**What is expected**
Starting at the top of the entries below, print each line exactly until the line with "بعداً می‌بینم (54, 1341)" has been printed too.

*** The data ***

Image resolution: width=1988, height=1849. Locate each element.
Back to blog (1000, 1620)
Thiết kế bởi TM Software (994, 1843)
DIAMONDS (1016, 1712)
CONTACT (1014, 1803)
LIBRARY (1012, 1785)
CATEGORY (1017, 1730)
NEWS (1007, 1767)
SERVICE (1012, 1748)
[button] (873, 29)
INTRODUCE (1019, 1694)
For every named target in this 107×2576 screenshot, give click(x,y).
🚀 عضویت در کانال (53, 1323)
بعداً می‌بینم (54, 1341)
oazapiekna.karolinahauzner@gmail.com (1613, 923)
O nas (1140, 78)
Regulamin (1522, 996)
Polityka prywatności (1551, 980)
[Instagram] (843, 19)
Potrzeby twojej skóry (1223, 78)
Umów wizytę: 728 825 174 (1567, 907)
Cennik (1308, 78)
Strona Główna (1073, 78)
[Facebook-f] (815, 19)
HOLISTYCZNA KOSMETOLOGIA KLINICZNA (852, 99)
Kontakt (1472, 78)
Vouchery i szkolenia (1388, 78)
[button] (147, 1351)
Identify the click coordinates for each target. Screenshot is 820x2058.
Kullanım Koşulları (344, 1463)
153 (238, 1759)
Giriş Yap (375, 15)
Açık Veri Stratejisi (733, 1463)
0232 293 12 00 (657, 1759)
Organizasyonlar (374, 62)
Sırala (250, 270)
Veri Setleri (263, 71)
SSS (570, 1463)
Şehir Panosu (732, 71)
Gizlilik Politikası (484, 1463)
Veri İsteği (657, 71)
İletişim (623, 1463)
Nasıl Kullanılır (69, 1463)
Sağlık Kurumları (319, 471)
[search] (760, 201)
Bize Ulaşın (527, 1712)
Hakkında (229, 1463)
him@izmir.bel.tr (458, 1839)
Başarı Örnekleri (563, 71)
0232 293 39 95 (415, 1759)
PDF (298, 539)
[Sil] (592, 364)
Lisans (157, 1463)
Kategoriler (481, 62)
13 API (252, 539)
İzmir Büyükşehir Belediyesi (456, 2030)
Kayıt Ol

***

**Expected output**
Image resolution: width=1988, height=1849. Locate each element.
Back to blog (1000, 1620)
Thiết kế bởi TM Software (994, 1843)
DIAMONDS (1016, 1712)
CONTACT (1014, 1803)
LIBRARY (1012, 1785)
CATEGORY (1017, 1730)
NEWS (1007, 1767)
SERVICE (1012, 1748)
[button] (873, 29)
INTRODUCE (1019, 1694)
For every named target in this 107×2576 screenshot, give click(x,y).
🚀 عضویت در کانال (53, 1323)
بعداً می‌بینم (54, 1341)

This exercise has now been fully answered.